# To be done
Please copy the listing word for word, starting at the line containing "This screenshot has" and ending at the line containing "pyautogui.click(x=427, y=519)".

** Start Raw records **

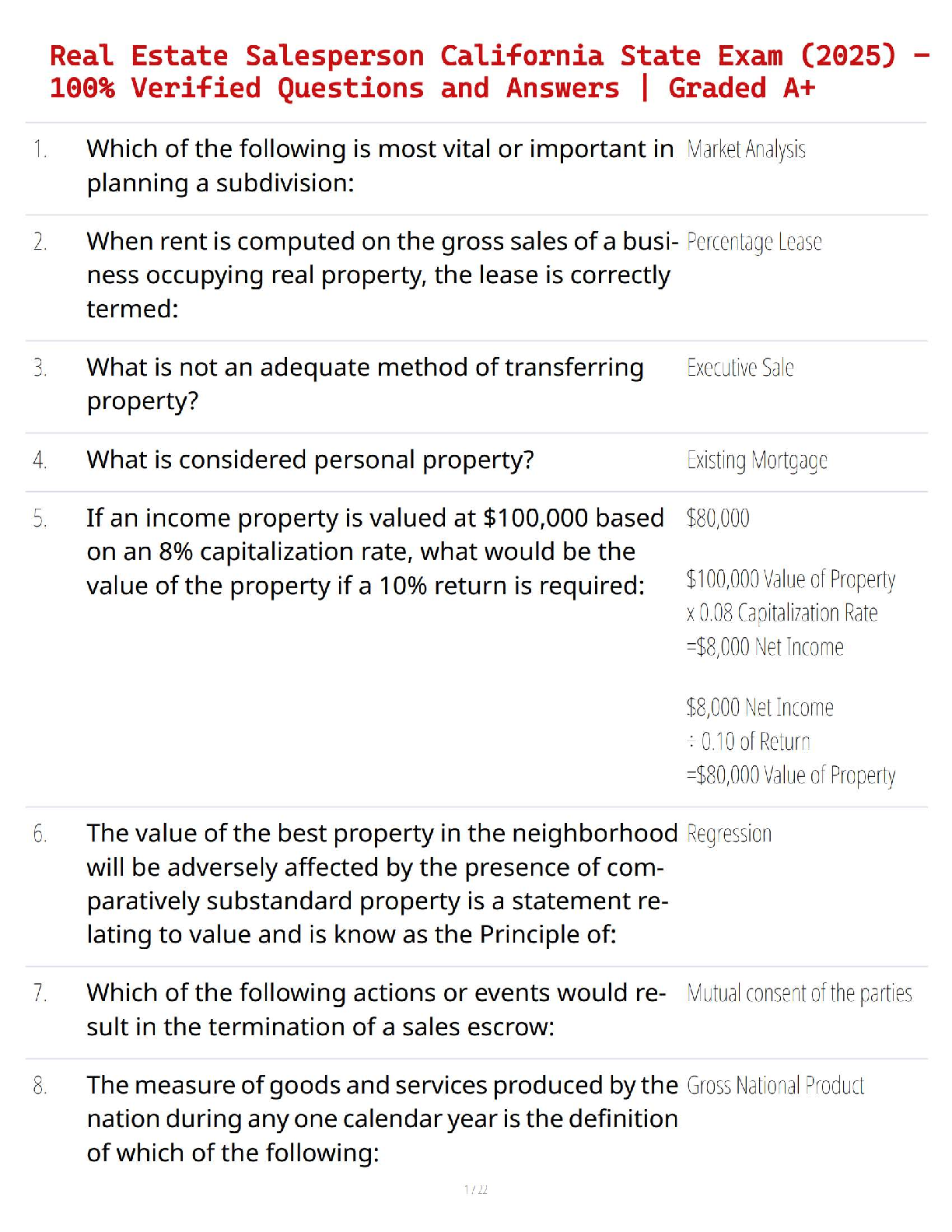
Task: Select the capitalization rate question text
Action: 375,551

** End Raw records **
** Start Raw records **

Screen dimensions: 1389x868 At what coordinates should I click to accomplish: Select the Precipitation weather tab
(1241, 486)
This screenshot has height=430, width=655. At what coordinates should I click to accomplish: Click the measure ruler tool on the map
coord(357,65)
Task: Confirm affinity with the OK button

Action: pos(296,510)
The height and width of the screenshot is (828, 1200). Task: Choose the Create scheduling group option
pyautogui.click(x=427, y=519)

** End Raw records **

# Task answer
This screenshot has height=430, width=655. At what coordinates should I click to accomplish: Click the measure ruler tool on the map
coord(357,65)
Task: Confirm affinity with the OK button

Action: pos(296,510)
The height and width of the screenshot is (828, 1200). Task: Choose the Create scheduling group option
pyautogui.click(x=427, y=519)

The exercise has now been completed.